Central control of reflux; the Vagus nerve

The body has two safeguards against reflux, the diaphragmatic sphincter and the lower esophageal sphincter. Both are supposed to remain shut unless you swallow, burp, or vomit, but sometimes they malfunction and cause reflux. Typically, there are two kinds of malfunctions: (i) transient lower esophageal sphincter relaxations and (ii) weakness in one or both of the sphincters.

The first type of malfunction, transient lower esophageal sphincter relaxations, is basically a brief (i.e., a couple of seconds long) relaxation of the sphincters. Many things can cause these relaxations, including stomach distention, certain food items, and stress. Transient esophageal relaxations are likely the cause of most cases of GERD.

The second type of malfunction, sphincter weakness, is a more prolonged defect in one or both sphincters. Many things can cause such sphincter weakness, including stomach distention, abdominal pressure (such as from weight lifting or straining to go the bathroom), certain food items, certain medications, irritation of the esophagus, and stress. This type of malfunction seems to result in more serious GERD, especially when lying down at night.

Both types of malfunctions also seem to be under some form of central nervous system control via the Vagus nerve, with the result that reflux may be modulated, to some extent, by tweaking the neurotransmitters and receptors of the Vagus nerve. As I mentioned recently, cisapride seems to tighten esophageal sphincter pressure, likely by increasing the amount of acetlycholine in the Vagus nerve. Unfortunately for cisapride (and many other drugs in its class), it also increases the amount of acetlycholine elsewhere and can lead to some bad side effects (like cardiac arrhythmias).

Transient lower esophageal sphincter relaxations seem to be modulated by wide vareity of neurotranmitters, including GABA, glutamate, nitic oxide, and substance P, Cannabinoids. Melatonin, zinc, cholecystokinin, gastrin, atropine, and opioids may also play a role.

As you can see, there are many potential targets that could affect reflux. I will experiment with a number of substances that I know to affect one or more of these targets and that I consider safe. I am not interested in gambling (especially against the odds), so I am confining myself to only those foods & supplements that have been used well for long periods of time by large numbers of people. Results from these experiments will be the subject of numerous future blog posts.

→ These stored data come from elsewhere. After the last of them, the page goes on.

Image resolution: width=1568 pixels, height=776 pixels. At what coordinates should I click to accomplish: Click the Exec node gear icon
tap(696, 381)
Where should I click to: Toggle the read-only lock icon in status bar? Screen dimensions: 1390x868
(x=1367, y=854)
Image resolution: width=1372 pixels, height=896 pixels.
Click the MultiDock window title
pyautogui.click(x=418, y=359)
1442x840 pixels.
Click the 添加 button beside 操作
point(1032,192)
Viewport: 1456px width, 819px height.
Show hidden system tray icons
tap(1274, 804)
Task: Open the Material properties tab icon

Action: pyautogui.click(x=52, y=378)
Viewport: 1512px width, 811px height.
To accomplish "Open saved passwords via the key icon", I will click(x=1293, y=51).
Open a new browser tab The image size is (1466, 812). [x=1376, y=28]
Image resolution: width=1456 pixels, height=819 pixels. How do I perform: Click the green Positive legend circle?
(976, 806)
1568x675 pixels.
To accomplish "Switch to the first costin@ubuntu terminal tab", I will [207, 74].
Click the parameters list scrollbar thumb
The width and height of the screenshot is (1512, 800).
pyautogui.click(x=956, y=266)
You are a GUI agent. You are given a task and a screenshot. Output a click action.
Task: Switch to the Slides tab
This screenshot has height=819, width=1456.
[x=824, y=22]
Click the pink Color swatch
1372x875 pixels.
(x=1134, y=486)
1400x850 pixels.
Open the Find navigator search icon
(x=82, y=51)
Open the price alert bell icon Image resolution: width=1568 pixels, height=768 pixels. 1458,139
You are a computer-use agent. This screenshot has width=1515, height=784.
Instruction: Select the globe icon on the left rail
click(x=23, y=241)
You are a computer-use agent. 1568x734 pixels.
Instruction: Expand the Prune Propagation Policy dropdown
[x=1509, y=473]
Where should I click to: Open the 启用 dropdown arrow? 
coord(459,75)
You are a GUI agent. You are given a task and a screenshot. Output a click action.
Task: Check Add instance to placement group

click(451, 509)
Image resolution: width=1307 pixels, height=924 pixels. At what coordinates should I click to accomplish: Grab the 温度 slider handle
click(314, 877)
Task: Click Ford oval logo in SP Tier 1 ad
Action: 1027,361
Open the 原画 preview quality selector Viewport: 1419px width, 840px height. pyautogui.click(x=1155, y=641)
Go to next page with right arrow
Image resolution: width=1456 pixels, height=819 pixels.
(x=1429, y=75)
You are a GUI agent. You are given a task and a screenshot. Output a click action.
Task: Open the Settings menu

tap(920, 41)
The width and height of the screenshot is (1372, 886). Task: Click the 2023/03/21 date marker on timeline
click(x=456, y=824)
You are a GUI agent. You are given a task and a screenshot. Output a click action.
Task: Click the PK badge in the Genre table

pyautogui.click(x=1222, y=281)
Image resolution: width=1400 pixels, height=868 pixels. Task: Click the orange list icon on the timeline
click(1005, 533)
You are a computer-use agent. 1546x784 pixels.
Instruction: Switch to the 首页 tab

Anatomical picture above is from here.

Oatmeal and Ayurveda

Recently I posted on colonic fermentation induced reflux. If you followed the links, you saw that the idea seems to be that the bacterial fermentation of carb by-products (what's left over after your digestive system absorbs what it can) produces something (maybe just gas, maybe something more complicated) that causes reflux.

One thing I discovered on my own is that if you go very low carb for a while (say 80% fat) and then have a bunch of carbs for lunch one day (oatmeal in my case), you might have a very burpy night. In my case, the experience went well beyond what I would normally expect from oats. So what happened?

I think that some of the good bacteria inside of me (probably the bifido ones) died of starvation during my 4 day long whipping cream binge. Then, when I ate Irish steel cut oats for lunch, the only thing left to ferment them were the more gas-producing bacteria. I guess the moral of the story might be to not eat whipping cream for 4 days straight. Or if you do, take a probiotic while you do it and introduce the carbs back gradually. I'll let you know if that works.

As a side note, after my oatmeal lunch, my reflux was so bad at night that I thought I should try to shut it down. I tried some strong decaf green tea, but that didn't help enough. So, I resorted to ashwaganda, an Indian herbal supplement known as an adaptogen (anti-stress medicine). In addition to promoting sleep, ashwaganda also inhibits acetylcholinesterase, an enzyme that degrades the neurotransmitter acetlycholine. Turns out, more acetycholine around (as a result of disabling that enzyme that degrades it) means less reflux because acetycholine helps to keep the LES closed.

It would be so perfect, but playing around with neurotransmitters makes me a little nervous because not enough is understood at this point. What's good in the short term may be very bad in the long term, especially in this area. Acetylcholinesterase inhibitors may have short term side-effects as well. In particular, acetylcholinesterase inhibitors can contribute to cardiac arrhythmias in some people. Likewise, Cisapride (a drug approved to treat GERD by increasing LES pressure) was pulled from the market over similar fears -- it's not an acetylcholinesterase inhibitor but does increase acetylcholine nonetheless via agony of 5HT4 (serotonin) receptors. So, can ashwaganda also contribute to cardiac arrhythmias? I have no idea, but I would guess it's unlikely as most of these things are dose dependent and I don't think ashwaganda is a particularly potent inhibitor of acetylcholinesterase. Also, people take ashwaganda and it's not known as the drop dead supplement. So, long story short, I took it and slept like a baby, without reflux.

EDIT: I tried Ashwaganda again and do not think it helped my reflux. In addition, it might have given me heart palpitations. Maybe psychological, maybe not. I have had palpitations before, but mostly after a hard night of boozing... The point of the update is to record that my ashwaganda experiment is officially over.